When I hear someone precisely say those words, I cringe.  The truth, of course, is that we are all creative.  And while some people are naturally more creative than others, we can all have very creative ideas. The problem is, as we grow older, most of us learn to inhibit our creativity for reasons relating to work, acceptable behavior and just the notion of being a grown-up.  Pablo Picasso, Spanish Cubist painter (1881 – 1973), made an epic statement and observation when he said: “Every child is an artist. The problem is how to remain an artist once he grows up.”  The child-like, no fear attitude is inhibited somewhere along the line as we grow older and the notions that we are no longer or were never ever creative in any way take over our being. When we lose that, we have to fight harder to be free to express our creativity.

“Ideas are like rabbits. You get a couple and learn how to handle them, and pretty soon you have a dozen.” — John Steinbeck

Some think that “Creative people always have great ideas”,  That is certainly not true but we still think that creative people  always have ideas.  Well, newsflash… we all have ideas.  Maybe creative people tend to share or act on their ideas and that is one reason why they seem to always have them in the first place. Over time, we may then tend to forget creative people’s weak ideas and remember their great ideas because they have made points to express them or act on them.

People say they are not creative to colleagues, family and even to themselves. Indeed, this is one reason why people believe they are not creative: they have got into such a habit of censoring their creative ideas, by telling themselves that their ideas are stupid, that they no longer feel creative. Next time you have an idea you think is stupid, don’t censor it. Rather, ask yourself how you could improve on the creative idea that you do have.

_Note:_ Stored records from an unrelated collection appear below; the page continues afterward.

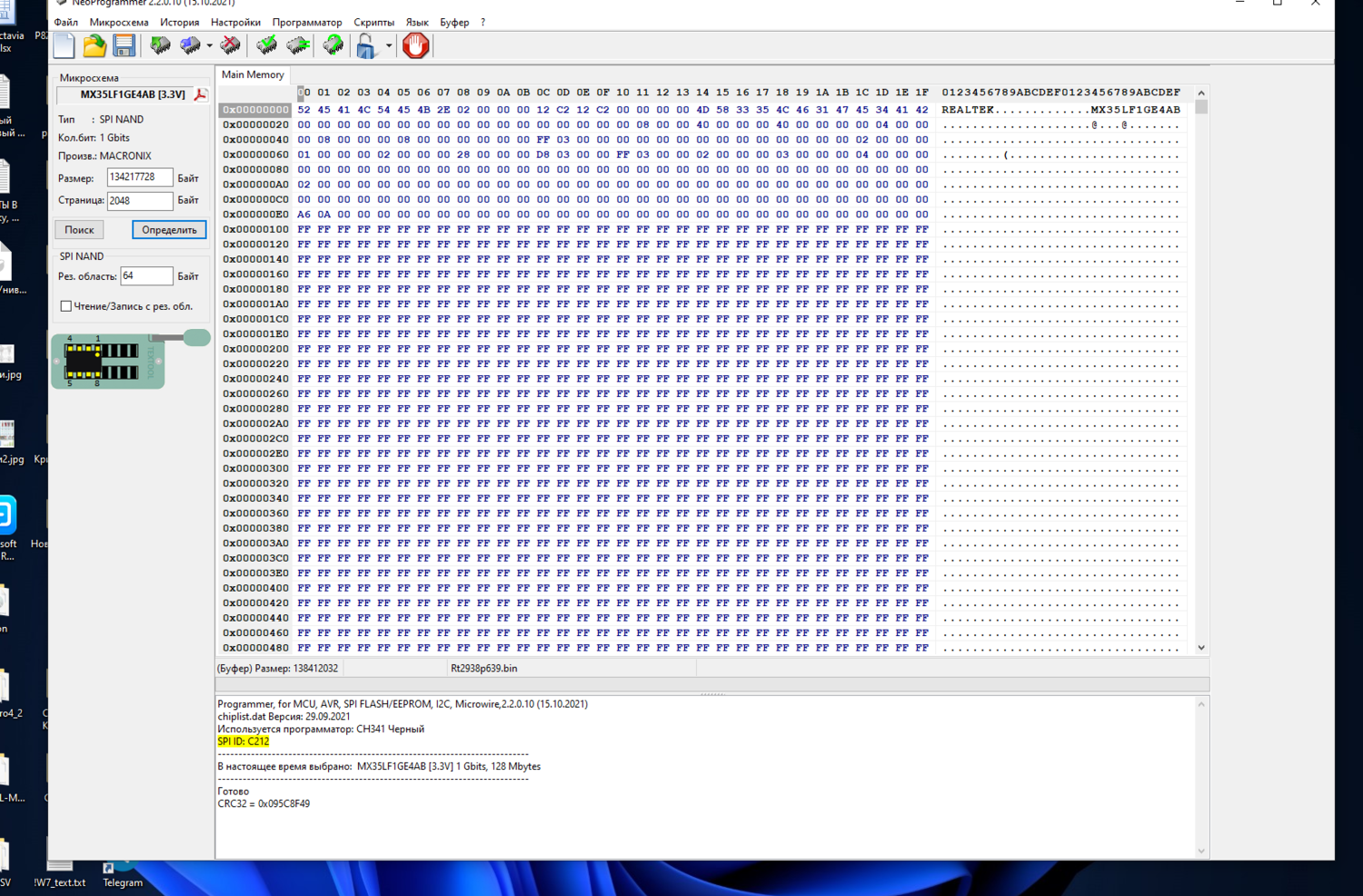Enable Чтение/Запись с рез. обл. checkbox
The width and height of the screenshot is (1363, 896).
[x=66, y=306]

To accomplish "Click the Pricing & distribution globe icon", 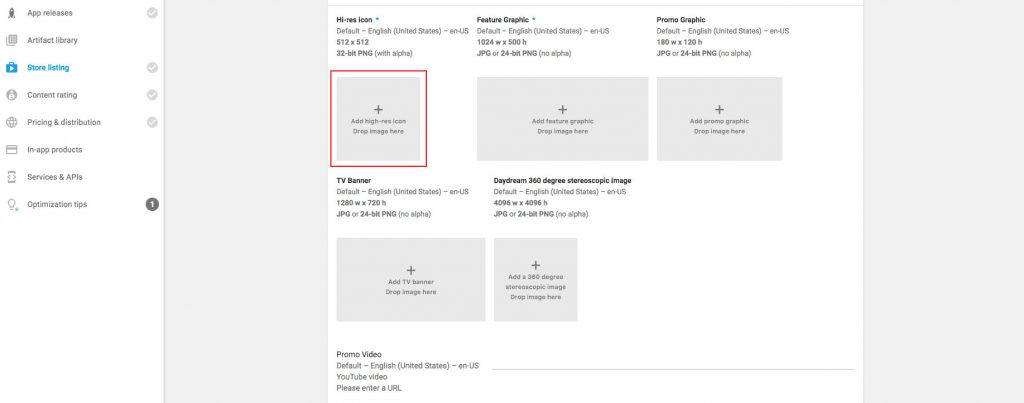I will point(12,122).
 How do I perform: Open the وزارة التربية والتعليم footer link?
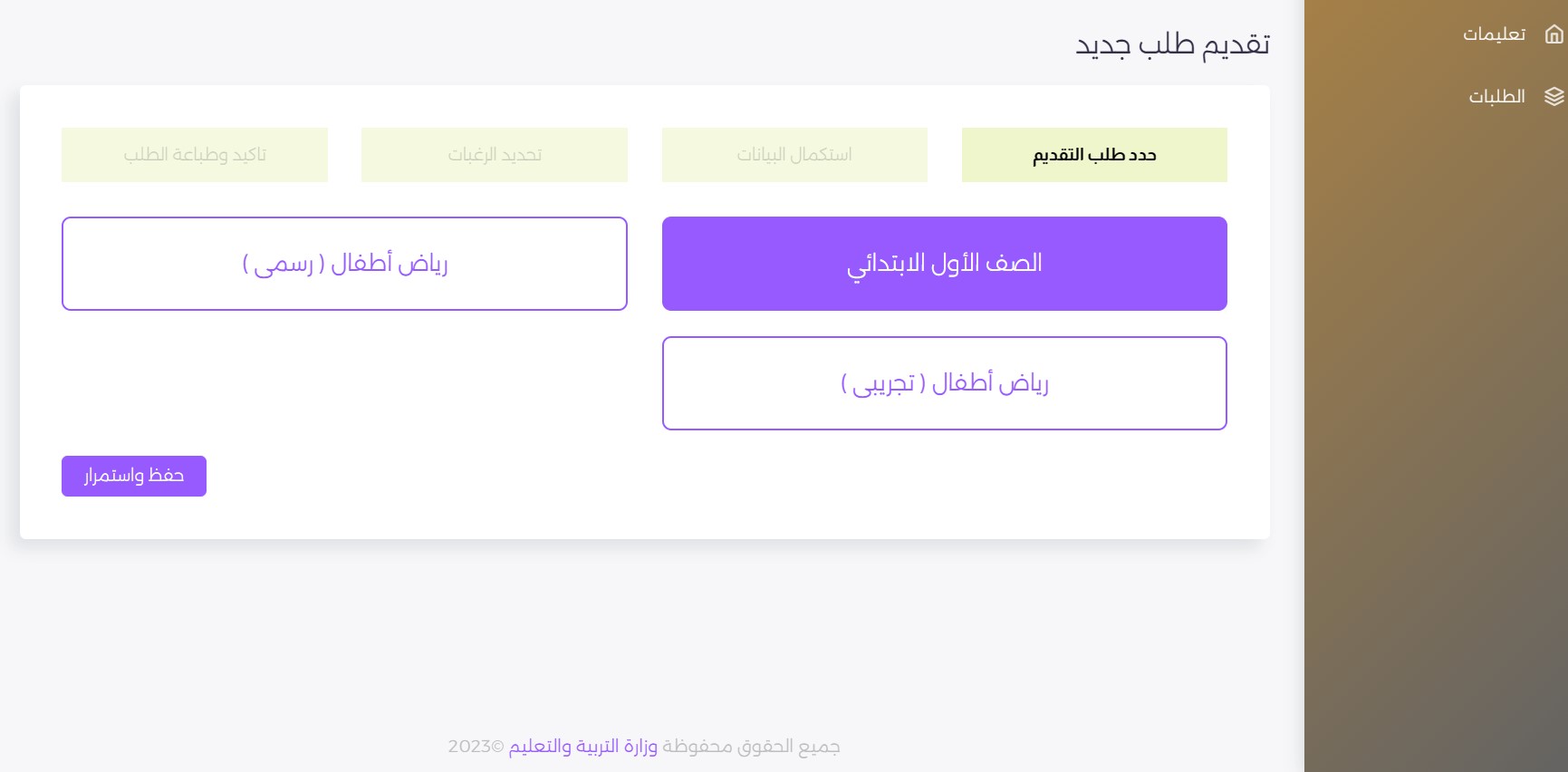point(582,746)
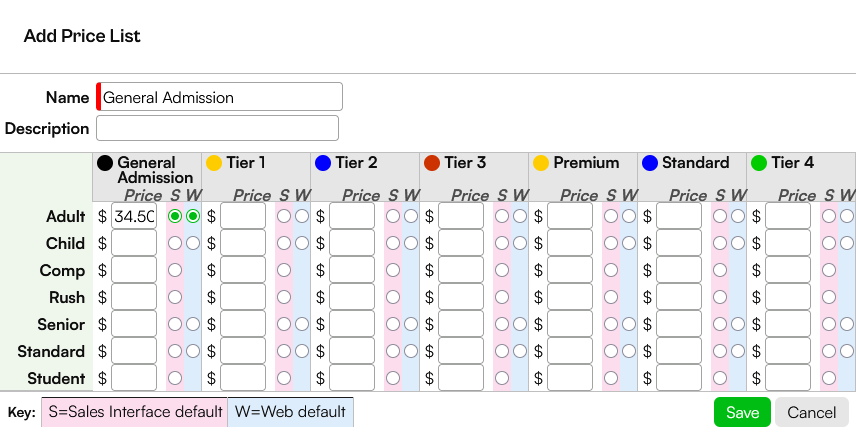Screen dimensions: 856x432
Task: Select Adult General Admission Sales default radio
Action: click(175, 216)
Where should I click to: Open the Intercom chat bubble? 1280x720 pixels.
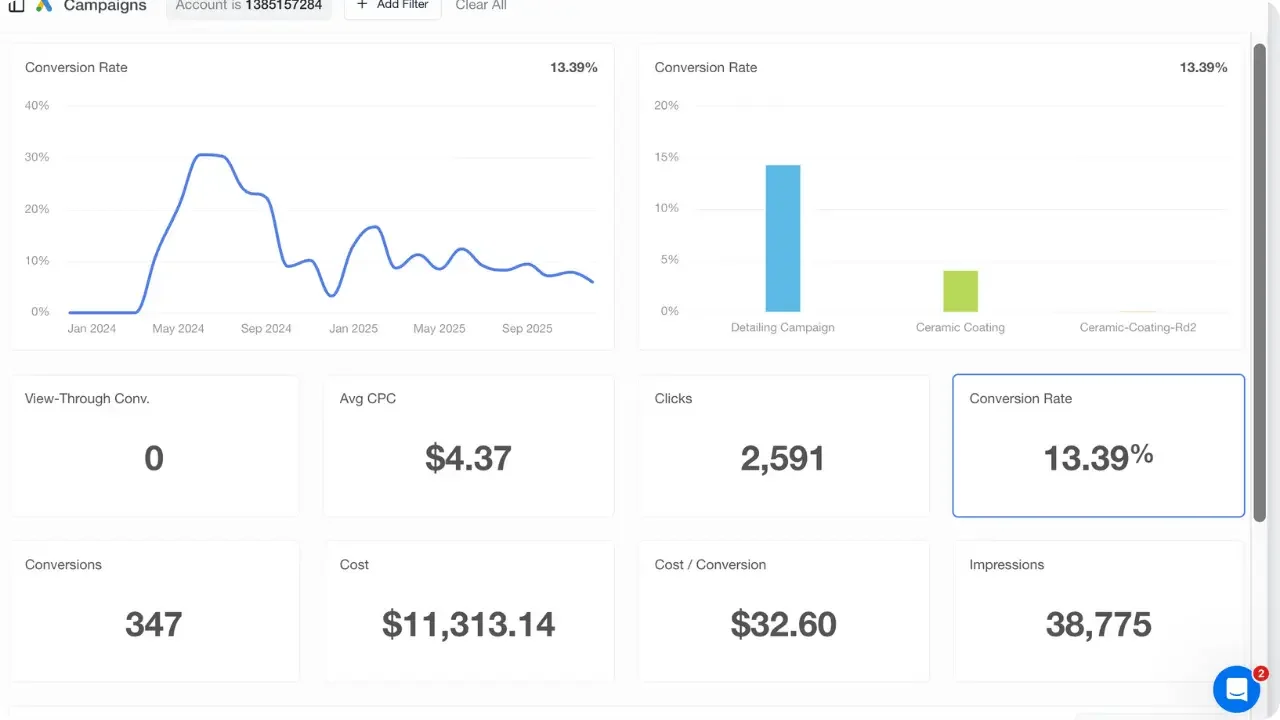point(1237,689)
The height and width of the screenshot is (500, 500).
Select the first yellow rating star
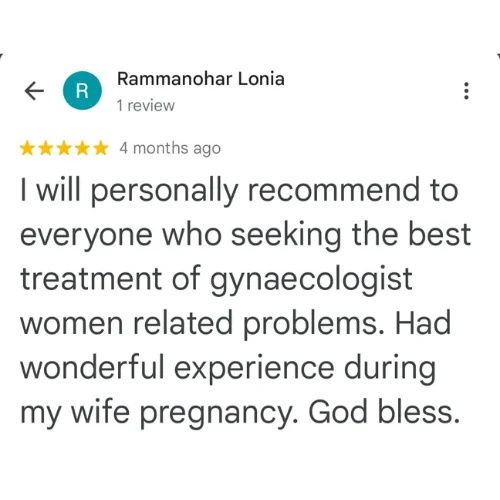[27, 148]
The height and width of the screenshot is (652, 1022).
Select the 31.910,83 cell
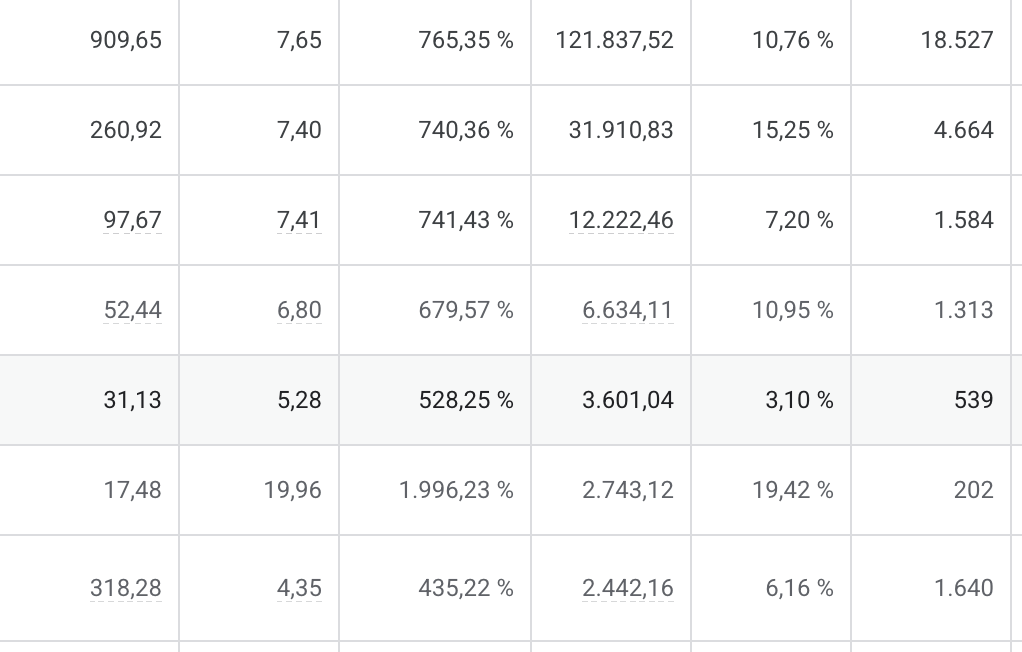[x=621, y=130]
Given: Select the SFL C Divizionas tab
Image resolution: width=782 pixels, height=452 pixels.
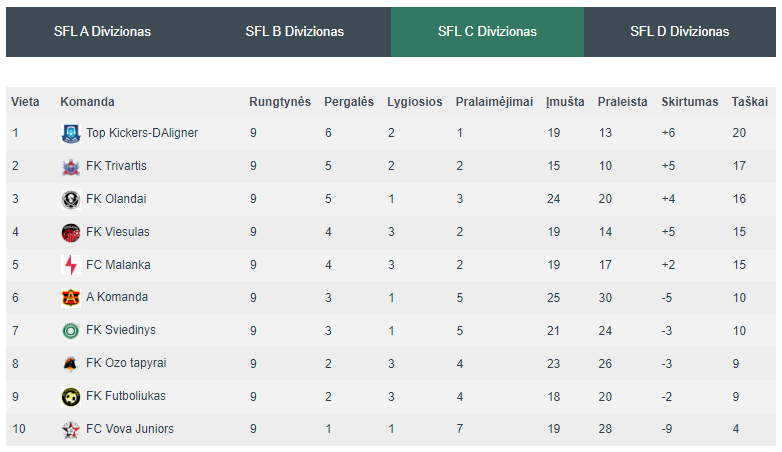Looking at the screenshot, I should (487, 31).
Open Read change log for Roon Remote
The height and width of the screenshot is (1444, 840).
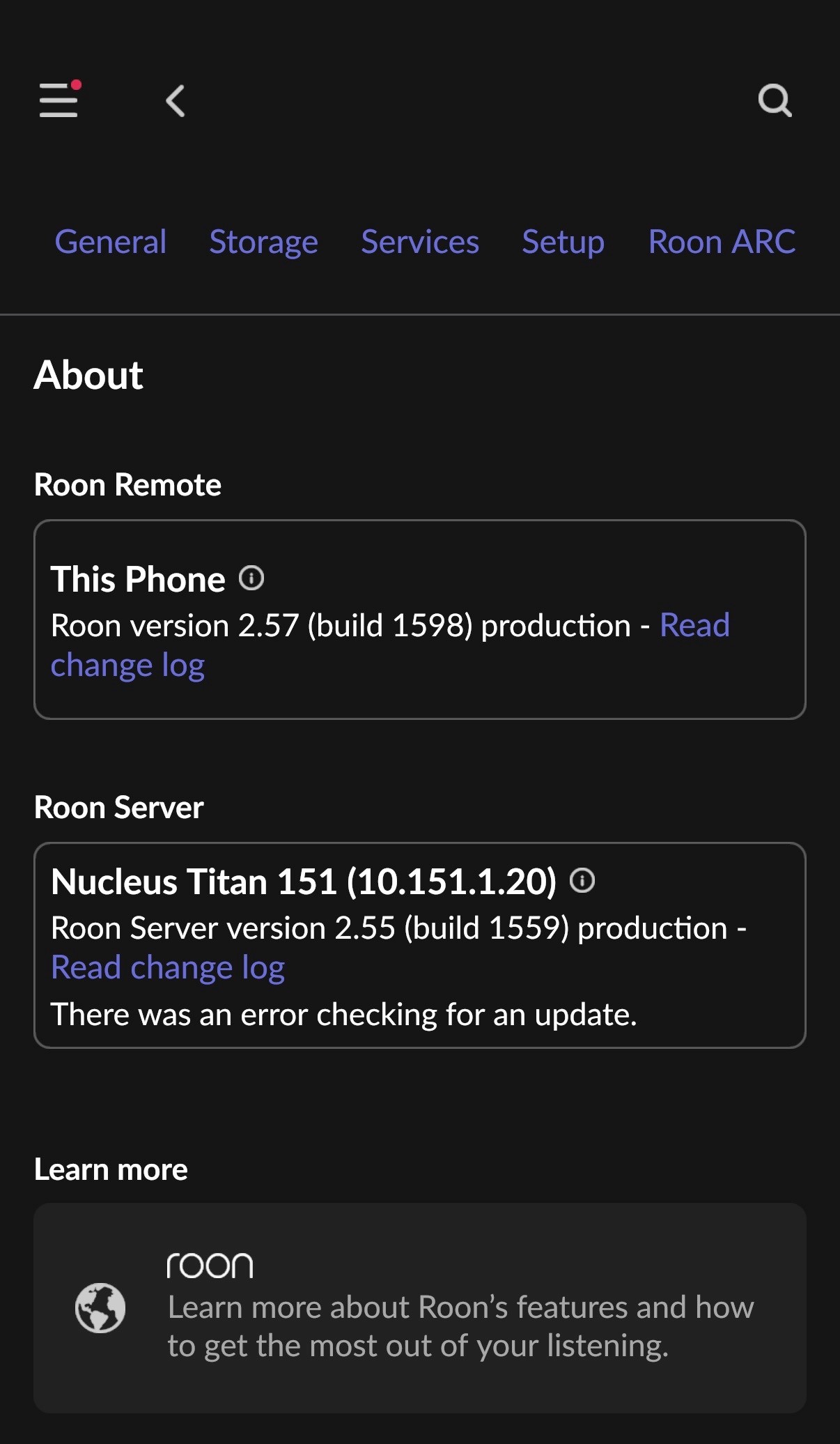128,666
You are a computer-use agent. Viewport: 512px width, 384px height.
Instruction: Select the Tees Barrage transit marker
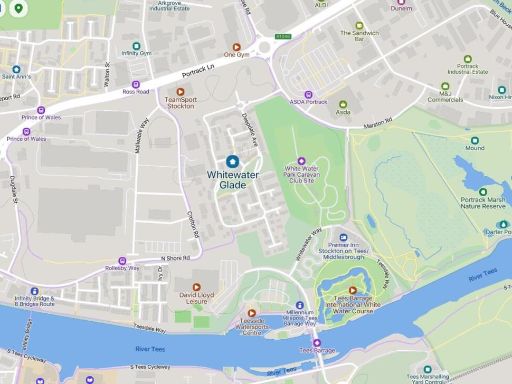tap(317, 343)
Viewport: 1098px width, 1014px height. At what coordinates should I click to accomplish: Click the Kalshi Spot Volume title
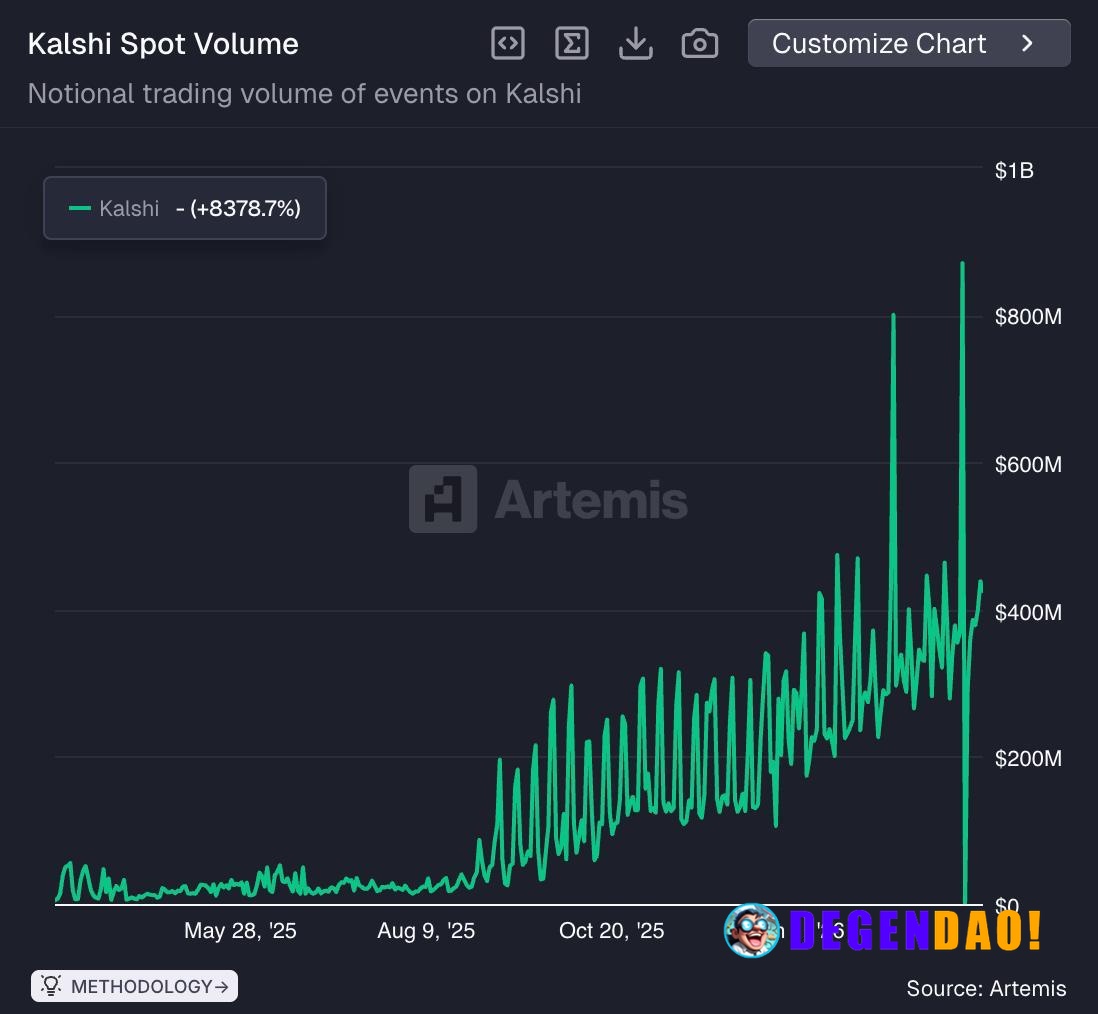pyautogui.click(x=163, y=43)
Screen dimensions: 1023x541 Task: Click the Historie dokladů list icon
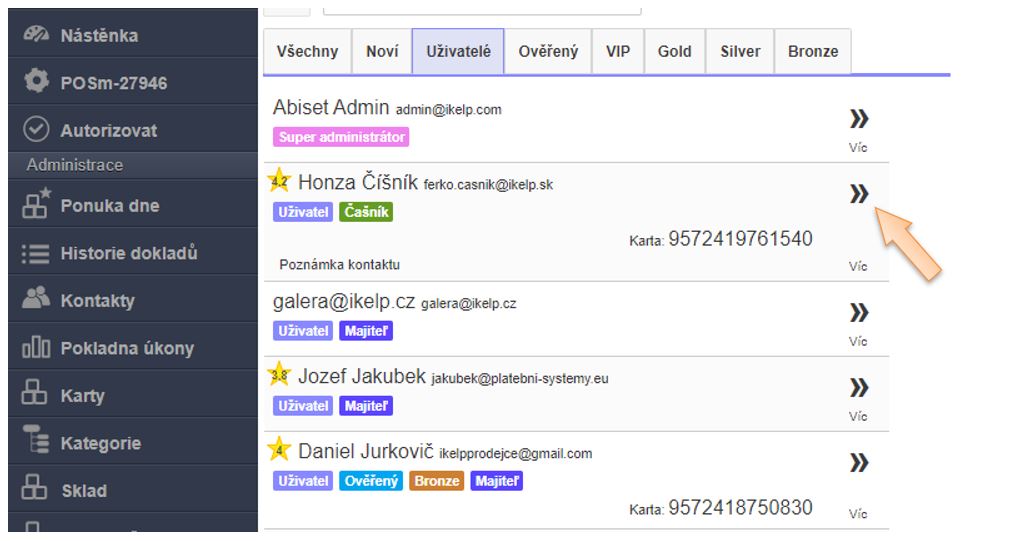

        “Creativity is contagious. Pass it on.” — Albert Einstein

Club Creative Studio has adopted a working motto that serves as inspiration.  As we continue to do things to: Be Creative Everyday”, we are less likely to set aside ideas that we may think are not “creative” and it is an ongoing process to not sensor the ideas but test them out and proclaim the results to others.  We are creative everyday, and you can be too.  Be creative in thought or action.  Challenge yourself to recognize when you’re creative and continue those contributions.